A Tale of Tails: Model Collapse as a Change of Scaling Laws

2402.07043

Published 6/3/2024 by Elvis Dohmatob, Yunzhen Feng, Pu Yang, Francois Charton, Julia Kempe

A Tale of Tails: Model Collapse as a Change of Scaling Laws

Abstract

As AI model size grows, neural scaling laws have become a crucial tool to predict the improvements of large models when increasing capacity and the size of original (human or natural) training data. Yet, the widespread use of popular models means that the ecosystem of online data and text will co-evolve to progressively contain increased amounts of synthesized data. In this paper we ask: How will the scaling laws change in the inevitable regime where synthetic data makes its way into the training corpus? Will future models, still improve, or be doomed to degenerate up to total (model) collapse? We develop a theoretical framework of model collapse through the lens of scaling laws. We discover a wide range of decay phenomena, analyzing loss of scaling, shifted scaling with number of generations, the ''un-learning of skills, and grokking when mixing human and synthesized data. Our theory is validated by large-scale experiments with a transformer on an arithmetic task and text generation using the large language model Llama2.

Create account to get full access

Overview

This paper explores the concept of "model collapse" in machine learning, where a model's performance degrades as it is trained on more data.
The authors propose a "double scaling law" that explains how model collapse can arise as a change in the scaling behavior of the model's outputs.
They demonstrate this phenomenon using a regression task and provide insights into the underlying mechanisms driving model collapse.

Plain English Explanation

The paper examines a curious behavior that can happen when training machine learning models: as you feed the model more and more data, its performance can actually start to get worse. This is known as "model collapse."

The researchers behind this paper wanted to better understand what's causing model collapse. They developed a mathematical model that helps explain it as a shift in how the model's outputs scale with the amount of training data. Essentially, there's a point where the model starts to change the way it processes information, leading to this collapse in performance.

To illustrate this, the researchers looked at a simple regression task, where the model is trying to predict a numerical output. They showed how the model's behavior goes through this transition, starting off by making good predictions but then eventually breaking down as more data is added.

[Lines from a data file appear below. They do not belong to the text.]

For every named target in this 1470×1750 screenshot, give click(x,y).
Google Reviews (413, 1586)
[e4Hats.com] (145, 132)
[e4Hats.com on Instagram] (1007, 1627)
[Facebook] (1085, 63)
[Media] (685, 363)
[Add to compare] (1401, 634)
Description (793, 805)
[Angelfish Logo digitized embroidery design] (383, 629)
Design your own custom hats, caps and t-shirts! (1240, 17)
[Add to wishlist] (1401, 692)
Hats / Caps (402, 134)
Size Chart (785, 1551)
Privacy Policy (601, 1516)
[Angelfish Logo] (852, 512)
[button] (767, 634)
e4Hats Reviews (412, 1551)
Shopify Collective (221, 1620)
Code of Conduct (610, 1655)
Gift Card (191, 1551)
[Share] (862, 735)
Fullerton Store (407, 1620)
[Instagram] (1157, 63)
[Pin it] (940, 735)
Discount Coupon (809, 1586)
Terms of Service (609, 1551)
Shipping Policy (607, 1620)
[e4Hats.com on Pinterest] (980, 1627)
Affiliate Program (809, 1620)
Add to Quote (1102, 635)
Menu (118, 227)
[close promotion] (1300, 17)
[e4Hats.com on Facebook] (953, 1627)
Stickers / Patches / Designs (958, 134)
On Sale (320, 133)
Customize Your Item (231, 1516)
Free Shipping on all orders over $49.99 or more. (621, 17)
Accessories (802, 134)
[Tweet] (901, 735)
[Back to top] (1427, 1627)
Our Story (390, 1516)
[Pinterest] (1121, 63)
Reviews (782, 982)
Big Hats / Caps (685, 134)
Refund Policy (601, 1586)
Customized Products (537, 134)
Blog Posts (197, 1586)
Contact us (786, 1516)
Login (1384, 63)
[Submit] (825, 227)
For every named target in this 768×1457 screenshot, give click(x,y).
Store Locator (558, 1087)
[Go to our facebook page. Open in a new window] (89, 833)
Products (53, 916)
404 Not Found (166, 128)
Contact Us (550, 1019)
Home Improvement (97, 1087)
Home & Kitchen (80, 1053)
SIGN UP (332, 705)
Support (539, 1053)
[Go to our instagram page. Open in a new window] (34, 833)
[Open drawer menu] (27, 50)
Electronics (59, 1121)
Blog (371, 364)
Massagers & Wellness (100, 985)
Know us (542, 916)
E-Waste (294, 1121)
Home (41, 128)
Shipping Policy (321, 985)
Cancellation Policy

[This work builds on previous research on scaling laws in machine learning, like the papers on unraveling the mystery of scaling laws, dynamical models and neural scaling laws, and an exactly solvable model for the emergence of scaling laws.]

The key insight is that model collapse isn't just a random failure mode - it's a natural consequence of how these models process information as the dataset grows. Understanding this transition can help machine learning practitioners anticipate and potentially avoid these kinds of breakdowns in the future.

Technical Explanation

The paper proposes a "double scaling law" to explain the phenomenon of model collapse. This law describes how the model's outputs scale with the amount of training data in two distinct regimes:

Initial Scaling Regime: When the model is trained on relatively little data, its outputs scale in a consistent, predictable way. This is the typical scaling behavior we expect to see in machine learning models.
Collapse Regime: However, as the model is trained on more and more data, the scaling behavior suddenly changes. The outputs start to collapse, meaning their magnitude decreases rapidly, leading to a degradation in performance.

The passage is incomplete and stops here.